RAW DATA
***
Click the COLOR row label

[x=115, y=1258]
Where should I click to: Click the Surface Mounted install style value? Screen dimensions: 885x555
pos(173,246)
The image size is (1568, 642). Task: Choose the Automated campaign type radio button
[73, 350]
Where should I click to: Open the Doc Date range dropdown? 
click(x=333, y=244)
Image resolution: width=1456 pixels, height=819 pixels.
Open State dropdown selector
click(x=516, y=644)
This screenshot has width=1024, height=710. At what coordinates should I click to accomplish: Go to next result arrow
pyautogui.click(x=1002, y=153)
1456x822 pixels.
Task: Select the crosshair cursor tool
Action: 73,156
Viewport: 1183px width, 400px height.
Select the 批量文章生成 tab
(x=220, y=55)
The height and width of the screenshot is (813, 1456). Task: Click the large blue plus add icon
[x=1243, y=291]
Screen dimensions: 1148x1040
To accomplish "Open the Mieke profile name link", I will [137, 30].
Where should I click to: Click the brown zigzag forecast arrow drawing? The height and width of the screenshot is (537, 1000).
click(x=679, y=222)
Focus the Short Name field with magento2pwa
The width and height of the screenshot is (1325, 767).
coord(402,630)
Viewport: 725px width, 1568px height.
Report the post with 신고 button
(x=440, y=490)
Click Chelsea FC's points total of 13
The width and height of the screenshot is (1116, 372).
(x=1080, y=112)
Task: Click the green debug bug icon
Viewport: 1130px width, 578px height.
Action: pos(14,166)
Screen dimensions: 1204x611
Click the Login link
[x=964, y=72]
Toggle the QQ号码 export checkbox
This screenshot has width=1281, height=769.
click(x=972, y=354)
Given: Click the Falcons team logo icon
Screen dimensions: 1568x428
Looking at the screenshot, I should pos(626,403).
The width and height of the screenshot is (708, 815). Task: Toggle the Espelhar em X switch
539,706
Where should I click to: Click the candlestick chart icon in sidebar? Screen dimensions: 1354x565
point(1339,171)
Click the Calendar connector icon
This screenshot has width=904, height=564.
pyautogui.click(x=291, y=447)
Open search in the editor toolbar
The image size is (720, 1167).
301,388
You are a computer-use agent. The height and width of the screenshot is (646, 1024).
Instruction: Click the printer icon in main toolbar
***
Copy out every line of the data that includes "toolbar".

RESULT OF THE EXERCISE
Open search in the editor toolbar
Instruction: Click the printer icon in main toolbar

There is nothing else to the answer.